Devpost
- Company type: Private
- Available in: English
- Founded: 2009
- Founder: Brandon Kessler
- Website: devpost.com
- Commercial: Yes

= Devpost =

Software development company

Devpost (formerly ChallengePost) is a platform that helps software engineers participate in software competitions (hackathons). Customers market their developer tools and jobs to the Devpost community. The company was founded by Brandon Kessler in 2009.

== Origin ==
In 2006, Colin Nederkoorn initiated a public contest prompting programmers to develop a means for running the Windows XP operating system through an Intel Mac. Programmer Jesus Lopez eventually won the competition, which had accumulated over $13,000 in donations. Seeing this competition, Kessler soon developed ChallengePost as a means through which similar competitions could be facilitated and promoted.

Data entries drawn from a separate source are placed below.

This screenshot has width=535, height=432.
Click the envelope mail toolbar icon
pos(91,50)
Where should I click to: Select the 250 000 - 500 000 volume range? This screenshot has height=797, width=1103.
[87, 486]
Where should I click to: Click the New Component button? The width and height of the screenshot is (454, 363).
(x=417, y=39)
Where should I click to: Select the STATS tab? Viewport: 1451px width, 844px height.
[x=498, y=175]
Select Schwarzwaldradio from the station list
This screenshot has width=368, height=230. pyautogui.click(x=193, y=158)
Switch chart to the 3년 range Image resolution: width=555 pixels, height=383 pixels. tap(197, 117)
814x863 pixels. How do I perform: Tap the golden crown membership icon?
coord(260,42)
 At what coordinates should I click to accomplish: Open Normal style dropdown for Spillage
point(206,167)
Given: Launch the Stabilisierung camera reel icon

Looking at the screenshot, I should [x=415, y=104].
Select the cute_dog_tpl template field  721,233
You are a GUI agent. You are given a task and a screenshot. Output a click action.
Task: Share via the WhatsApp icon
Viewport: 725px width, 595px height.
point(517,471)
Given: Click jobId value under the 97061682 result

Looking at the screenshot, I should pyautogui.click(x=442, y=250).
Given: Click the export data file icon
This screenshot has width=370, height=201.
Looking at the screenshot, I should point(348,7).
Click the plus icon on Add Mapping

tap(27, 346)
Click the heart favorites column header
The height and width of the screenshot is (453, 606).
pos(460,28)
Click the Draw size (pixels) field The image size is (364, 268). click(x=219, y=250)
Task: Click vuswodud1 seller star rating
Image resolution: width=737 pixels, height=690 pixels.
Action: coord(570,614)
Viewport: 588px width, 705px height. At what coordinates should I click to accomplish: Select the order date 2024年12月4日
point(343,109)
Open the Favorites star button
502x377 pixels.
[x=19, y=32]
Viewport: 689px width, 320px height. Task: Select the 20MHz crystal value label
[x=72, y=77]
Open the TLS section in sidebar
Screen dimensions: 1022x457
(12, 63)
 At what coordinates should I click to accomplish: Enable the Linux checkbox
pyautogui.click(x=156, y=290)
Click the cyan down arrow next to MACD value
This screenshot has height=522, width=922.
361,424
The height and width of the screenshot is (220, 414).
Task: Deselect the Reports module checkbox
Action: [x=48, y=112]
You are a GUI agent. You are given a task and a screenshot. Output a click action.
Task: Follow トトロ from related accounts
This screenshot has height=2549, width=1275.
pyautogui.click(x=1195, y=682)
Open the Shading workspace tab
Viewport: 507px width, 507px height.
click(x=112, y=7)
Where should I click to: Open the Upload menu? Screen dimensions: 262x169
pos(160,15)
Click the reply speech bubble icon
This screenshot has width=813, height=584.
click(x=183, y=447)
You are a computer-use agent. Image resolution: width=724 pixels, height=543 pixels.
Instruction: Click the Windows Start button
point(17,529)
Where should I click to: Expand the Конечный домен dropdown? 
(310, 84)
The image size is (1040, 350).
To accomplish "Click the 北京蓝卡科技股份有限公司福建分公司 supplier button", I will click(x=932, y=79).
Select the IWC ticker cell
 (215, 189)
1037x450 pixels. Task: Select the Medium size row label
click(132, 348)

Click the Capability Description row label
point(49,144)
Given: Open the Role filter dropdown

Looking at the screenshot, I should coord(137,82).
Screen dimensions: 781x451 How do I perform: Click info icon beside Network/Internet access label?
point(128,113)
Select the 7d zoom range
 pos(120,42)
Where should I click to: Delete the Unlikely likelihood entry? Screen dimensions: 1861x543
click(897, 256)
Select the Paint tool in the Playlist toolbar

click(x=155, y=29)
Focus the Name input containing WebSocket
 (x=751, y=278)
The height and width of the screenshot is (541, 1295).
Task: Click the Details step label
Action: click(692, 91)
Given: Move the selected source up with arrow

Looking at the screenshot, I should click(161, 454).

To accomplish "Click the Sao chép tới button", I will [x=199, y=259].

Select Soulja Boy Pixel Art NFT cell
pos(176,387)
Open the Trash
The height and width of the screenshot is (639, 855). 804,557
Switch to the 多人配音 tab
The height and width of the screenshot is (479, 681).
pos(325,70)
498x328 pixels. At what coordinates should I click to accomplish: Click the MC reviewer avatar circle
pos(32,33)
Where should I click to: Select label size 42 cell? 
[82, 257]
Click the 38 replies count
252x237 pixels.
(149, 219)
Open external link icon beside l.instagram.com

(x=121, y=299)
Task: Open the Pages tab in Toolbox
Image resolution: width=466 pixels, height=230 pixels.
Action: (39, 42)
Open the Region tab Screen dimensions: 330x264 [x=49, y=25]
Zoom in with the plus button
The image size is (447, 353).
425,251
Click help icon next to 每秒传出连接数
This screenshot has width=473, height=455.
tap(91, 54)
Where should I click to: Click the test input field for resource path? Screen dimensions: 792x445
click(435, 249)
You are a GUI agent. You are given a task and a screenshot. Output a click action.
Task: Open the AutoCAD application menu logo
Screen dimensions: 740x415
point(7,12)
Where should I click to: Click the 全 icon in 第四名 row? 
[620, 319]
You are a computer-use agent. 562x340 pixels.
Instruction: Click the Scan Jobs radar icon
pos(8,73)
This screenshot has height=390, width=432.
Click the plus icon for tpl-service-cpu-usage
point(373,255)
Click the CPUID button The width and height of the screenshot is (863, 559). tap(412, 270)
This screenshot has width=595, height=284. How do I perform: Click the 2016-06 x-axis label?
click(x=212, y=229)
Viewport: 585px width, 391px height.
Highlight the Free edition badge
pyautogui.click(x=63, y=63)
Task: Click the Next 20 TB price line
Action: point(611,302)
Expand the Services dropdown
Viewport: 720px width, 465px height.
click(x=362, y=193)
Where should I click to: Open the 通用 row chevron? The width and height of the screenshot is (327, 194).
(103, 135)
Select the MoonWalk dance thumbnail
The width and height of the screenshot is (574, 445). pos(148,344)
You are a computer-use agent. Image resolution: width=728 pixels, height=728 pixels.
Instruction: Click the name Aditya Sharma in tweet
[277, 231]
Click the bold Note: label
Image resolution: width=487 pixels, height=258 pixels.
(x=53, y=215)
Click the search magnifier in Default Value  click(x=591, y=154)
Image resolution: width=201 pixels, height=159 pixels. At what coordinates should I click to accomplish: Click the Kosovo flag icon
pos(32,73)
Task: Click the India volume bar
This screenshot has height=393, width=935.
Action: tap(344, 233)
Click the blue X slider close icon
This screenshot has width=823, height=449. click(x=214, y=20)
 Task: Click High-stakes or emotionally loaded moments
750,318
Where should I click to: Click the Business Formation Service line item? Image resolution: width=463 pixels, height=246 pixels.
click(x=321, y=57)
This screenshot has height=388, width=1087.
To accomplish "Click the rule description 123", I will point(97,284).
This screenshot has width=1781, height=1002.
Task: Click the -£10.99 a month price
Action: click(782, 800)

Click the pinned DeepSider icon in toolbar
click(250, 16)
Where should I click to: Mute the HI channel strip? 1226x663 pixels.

At first, the company allowed any individual or organization to post a competition. Over time, their scope evolved. In 2015, ChallengePost changed its name to Devpost and focused exclusively on helping software engineers participate in hackathons, and eventually to find jobs.

== Funding ==

In August 2011, ChallengePost raised $4.6 million in Series A funding from investors including former Apple executive Bob Borchers of Opus Capital and Qualcomm founder Irwin Jacobs.

== Hackathons and Jobs ==

Devpost now powers the majority of the world's in-person and online hackathons (software competitions), and helps software engineers find jobs or software companies hire skilled talents, in service of the company's mission "To help developers find fulfilling work." After 2019, the platform saw a surge in online hackathons hosted on the platforms due to the COVID-19 pandemic and its growing importance in tech innovation.

== Notable clients ==

In 2010, ChallengePost was named the official online "challenge platform" of the U.S. federal government, previously overseeing the NYC Big Apps contest in conjunction with the city of New York, as well as Michelle Obama's Apps for Healthy Kids challenge in conjunction with the U.S. Department of Agriculture.